We explore how Walmex plans to consolidate its market leading position across Mexico and Central America.
1. Refocusing on food retail
Over the last three years, Walmex has steadily disposed of operations that fell outside its core food retail business. In 2014 the retailer sold its restaurant chain Vips and the following year disposed of Banco Walmart. In August 2016 Walmex sold its Suburbia clothing chain to department store chain Liverpool for USD1bn, though this is still pending clearance from the Mexican Competition Commission.
2. Growing Bodega/discount activities
These disposals have enabled a refocus of the business around these core grocery retailing activities. A key element of this is delivered through its Bodega Aurrera format in Mexico and equivalent discount-led concepts across other Central American countries. There's genuine scale within this: these account for c. 2,250 stores across Walmex's markets, representing 75% of its total store count. They also contribute c. 45% of total 2016 sales of MXN528bn (USD25bn), and are a continuing focus for growth across the region. Walmex has transferred Mexican format best practice to other markets, and developed different Bodega Aurrera formats for different stores sizes in Mexico, where expansion continues. The format has proved highly effective for Walmart in targeting lower income shoppers, many of whom may have previous shopped in traditional rather than modern retail outlets.
3.A multiformat growth strategy
The Bodega style outlets are complemented by an array of other formats, including Walmart hypermarkets, Superama supermarkets and Sam's Club warehouse clubs. And Sam's Club's recent double-digit sales increases rival Bodega/discount for the strength of performance. These have been the result of the adoption of a new strategy under new leadership, providing a renewed focus on its core warehouse club proposition. Sam's Club's 160 outlets across Mexico account for over 20% of Walmex sales, and although the banner is not opening new stores at the moment, channeling growth towards e-commerce, both Mexico and Walmex's other Central American markets hold potential for store expansion.
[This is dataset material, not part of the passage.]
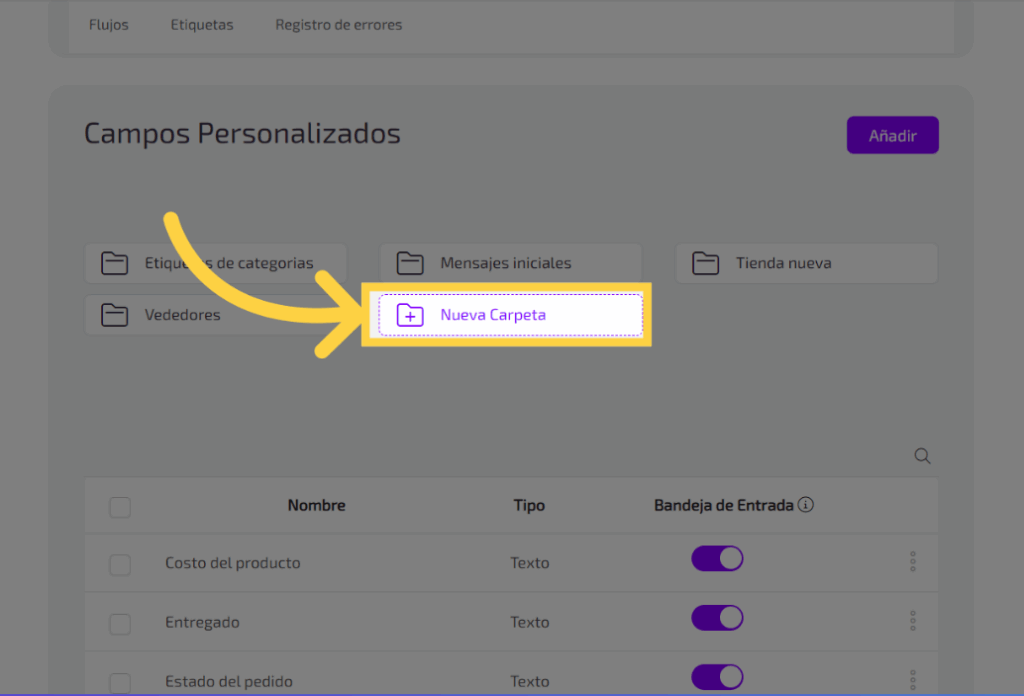
Task: Disable Bandeja de Entrada switch for Entregado
Action: pyautogui.click(x=717, y=618)
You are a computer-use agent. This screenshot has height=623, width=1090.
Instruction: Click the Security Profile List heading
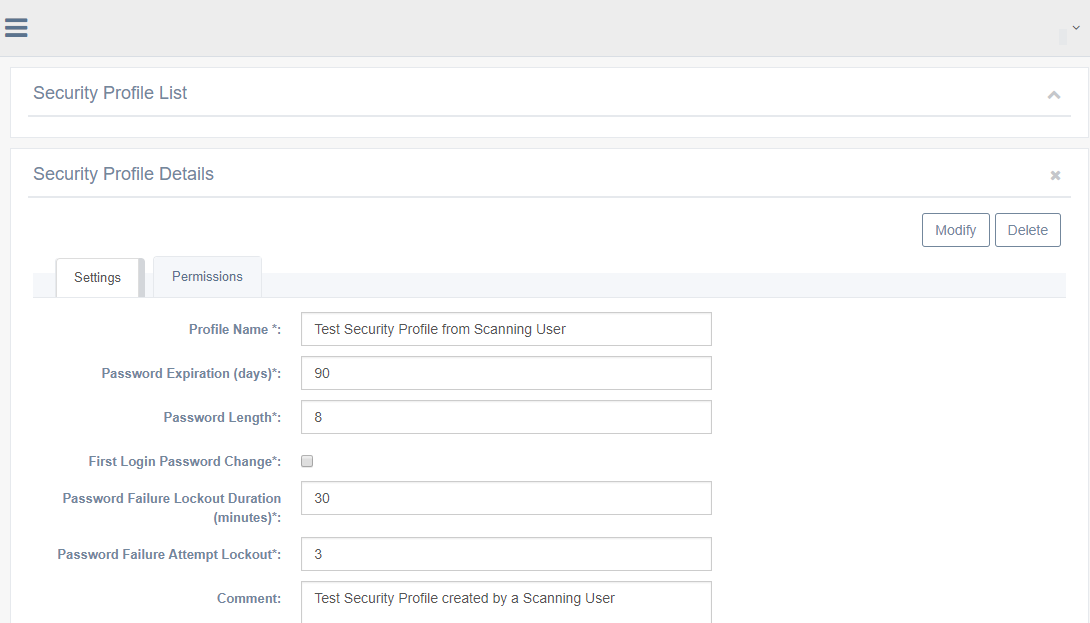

4. Investing in supply chain and omnichannel capability
The announcement last month of an USD1.3bn, three year, investment package underpins the retailer's ambitions to double its sales by 2025. Investments will focus on improving logistic capabilities, involving new distribution centres and investment in existing facilities. Having posted a vigorous 11.9% net sales increase in 2016, Walmex is well placed for further growth. Store expansion continues at a good pace, with 63 new stores in Mexico in 2016. As for 2017, Walmex´s Communications Director Antonio Ocaranza has spoken to IGD of Walmex's intentions to continue expanding all formats, with a particular ongoing emphasis on the Bodega/ discount formats.E-commerce is a growth focus, albeit from a low base. The retailer already operates grocery sites for its Walmart, Superama and Sam´s Club operations and is trialling click&collect in its Superama and Walmart formats. Mobile shopping is also being cultivated, to which Superama's new app and Sam´s Club's forthcoming app, are testimony.
5.Opportunities across Central America to grow
Having fully acquired Walmart Centroamérica in 2010, Walmex has centralised and integrated operations and systems across Mexico and Central America. Importantly, much of the thinking from Bodega Aurrera has been exported to to other Central American markets, for example with the Maxi Pali banner in Costa Rica and the Maxi Despensa format in Guatemala. As in Mexico, the company is the clear market leader in the region. Its impressive recent growth, together with an often low current level of modern retail and a differentiated format that boasts broad appeal across low income shoppers, give good reason to be confident in prospects for further expansion.